** SELECTED EXCERPT **

Darryl Rosser, CEO of classroom furniture supplier Sagus International, called Principal Amanda Burnette the day after Obama read Bethea’s plea. After visiting the campus four weeks ago, Rosser said he knew he had to do what he could.

Over the weekend, Sagus sent nearly 2,000 pieces of furniture on four tractor-trailer loads. Volunteers worked throughout the weekend to put the surprise together, including a final coat of paint about 8 p.m. Sunday.

The furniture, plus setup and shipping by Sagus partners, was worth an estimated $250,000, Rosser said.

On Monday, Rosser said students’ reactions made it all worthwhile.

“It was heartwarming,” he said, smiling widely.

The cafeteria is newly painted in the school’s black and gold colors, with a three-dimensional Wildcats logo behind the stage.

Words of encouragement from leaders such as Thomas Jefferson and Martin Luther King Jr. adorn the walls. But the students chose as their favorite these words of President Obama: “Change will not come if we wait for some other person or some other time. We are the ones we’ve been waiting for. We are the change that we seek.”

At a school assembly attended by state schools chief Jim Rex, U.S. Rep. John Spratt, D-S.C., Rep. Jackie Hayes, D-Dillon, and Sen. Kent Williams, D-Marion, Rosser got a standing ovation.

Rex said Rosser, whose business is based in Chicago, demonstrated what South Carolinians should do more often, when it comes to public education. “I’m a little bit regretful that this is necessary, that we need this type of philanthropy,” he said. “For too long in South Carolina people have walked away. … We must instead learn to step up.”

At the assembly, examples of the old desks sat in a semi-circle, tagged with their age — circa 1940 to 1980.

They were “nasty,” said eighth-grader Johnarra Bethea. “All the other desks had writing on it and gum under them,” said the 13-year-old.

Her math teacher, Audrey Hunt, said the new desks have transformed her classroom, which formerly had mismatched desks, including a broken one students kept moving around, so they didn’t have to sit in it.

“It’s inviting,” she said. “It dresses the room up.”

** DATA SECTION **
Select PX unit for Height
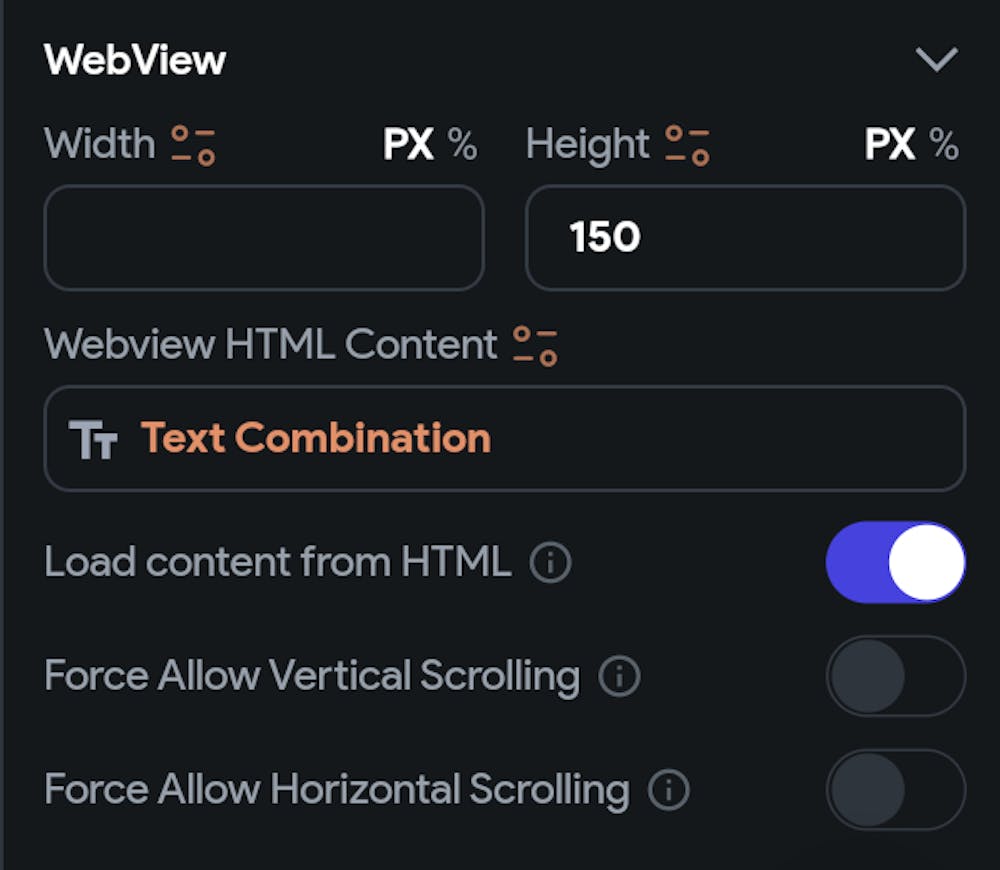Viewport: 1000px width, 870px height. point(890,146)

---

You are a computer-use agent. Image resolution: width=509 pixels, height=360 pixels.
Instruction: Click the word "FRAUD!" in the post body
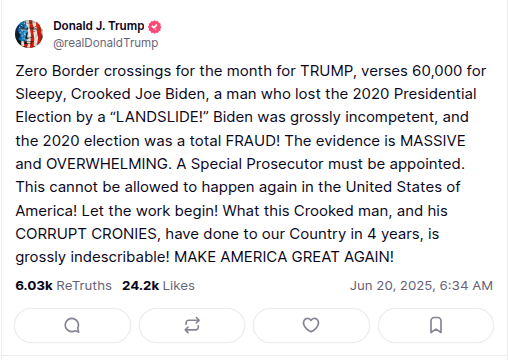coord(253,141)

** WHAT THE TASK ASKS **
Reproduce the full news passage about the classroom furniture donation word for word, from its first sentence to its last.

** TASK OUTPUT **
Darryl Rosser, CEO of classroom furniture supplier Sagus International, called Principal Amanda Burnette the day after Obama read Bethea’s plea. After visiting the campus four weeks ago, Rosser said he knew he had to do what he could.

Over the weekend, Sagus sent nearly 2,000 pieces of furniture on four tractor-trailer loads. Volunteers worked throughout the weekend to put the surprise together, including a final coat of paint about 8 p.m. Sunday.

The furniture, plus setup and shipping by Sagus partners, was worth an estimated $250,000, Rosser said.

On Monday, Rosser said students’ reactions made it all worthwhile.

“It was heartwarming,” he said, smiling widely.

The cafeteria is newly painted in the school’s black and gold colors, with a three-dimensional Wildcats logo behind the stage.

Words of encouragement from leaders such as Thomas Jefferson and Martin Luther King Jr. adorn the walls. But the students chose as their favorite these words of President Obama: “Change will not come if we wait for some other person or some other time. We are the ones we’ve been waiting for. We are the change that we seek.”

At a school assembly attended by state schools chief Jim Rex, U.S. Rep. John Spratt, D-S.C., Rep. Jackie Hayes, D-Dillon, and Sen. Kent Williams, D-Marion, Rosser got a standing ovation.

Rex said Rosser, whose business is based in Chicago, demonstrated what South Carolinians should do more often, when it comes to public education. “I’m a little bit regretful that this is necessary, that we need this type of philanthropy,” he said. “For too long in South Carolina people have walked away. … We must instead learn to step up.”

At the assembly, examples of the old desks sat in a semi-circle, tagged with their age — circa 1940 to 1980.

They were “nasty,” said eighth-grader Johnarra Bethea. “All the other desks had writing on it and gum under them,” said the 13-year-old.

Her math teacher, Audrey Hunt, said the new desks have transformed her classroom, which formerly had mismatched desks, including a broken one students kept moving around, so they didn’t have to sit in it.

“It’s inviting,” she said. “It dresses the room up.”